No doubt there are many 9/11 posts being made today. Some will be written by people who really were part of the tragic story, while others will be by people who, in the telling, make themselves part of it. No one has the definitive word, nor should they. Everyone, if only by being human, has some connection to that awful day. In a way it was my generation's JFK assassination: we'll laugh again, but we'll never be young again.
My own involvement, if it can even be called that, was limited to observing from a safe distance. At the time I wasn't sure why I was taking the photos included here, or whether it was even in good taste to do so. Since it was clear history was happening even before we knew its full extent, I decided to take the pictures while I could and sort out the other issues later.
With my friends in other places in mind, I eventually decided to try to create a small record of the events and their aftermath that was not filtered through professional news reports, but rather that was as seen through the eyes of an average New Yorker. It is in this spirit that I offer these photos.
I had a lot more words written and then realized it would be more appropriate to let the images speak for themselves to whomever will listen, just as they first spoke to me six years ago. I have added only a few minor captions under some of the photos.

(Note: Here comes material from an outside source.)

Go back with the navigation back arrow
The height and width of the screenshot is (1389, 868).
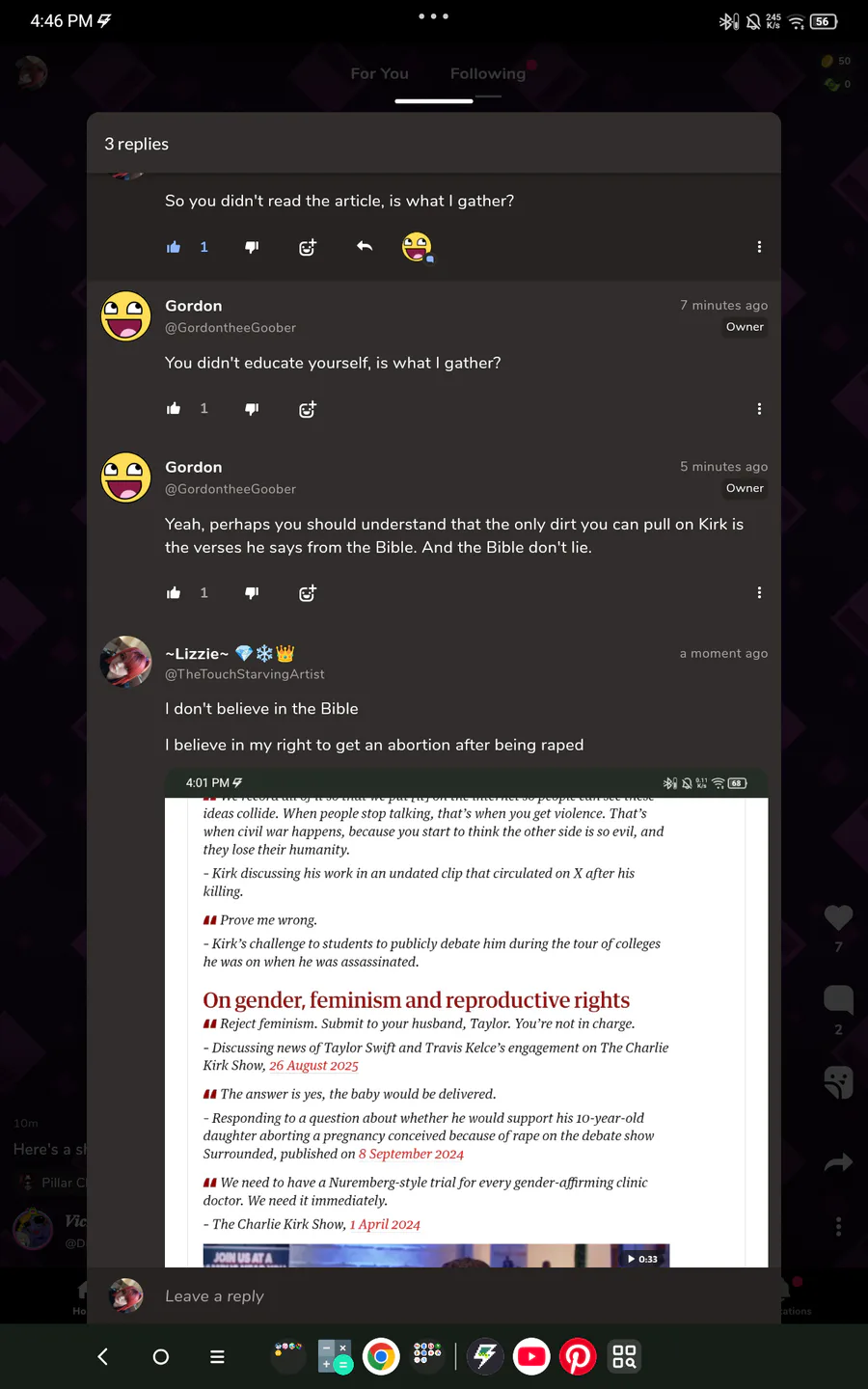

A few minutes after the south tower fell.
Mid-town Manhattan (about a mile north of the site) a couple of hours after the attacks. These streets would normally be packed with people, cars and buses.
Later that afternoon, from across the Hudson River on a train in Newark, New Jersey.
In this photo and the two below are, for me, some of the most heart-wrenching images from the weeks following the attacks: flyers posted everywhere by family members desperately holding on to a thread of hope, seeking information on the whereabouts of missing loved ones.
A couple of days after the attacks, a sign outside Madison Square Garden in mid-town Manhattan lists all events as being cancelled.
For weeks after the attacks, smoke rose from the site as the building materials and contents continued to smolder.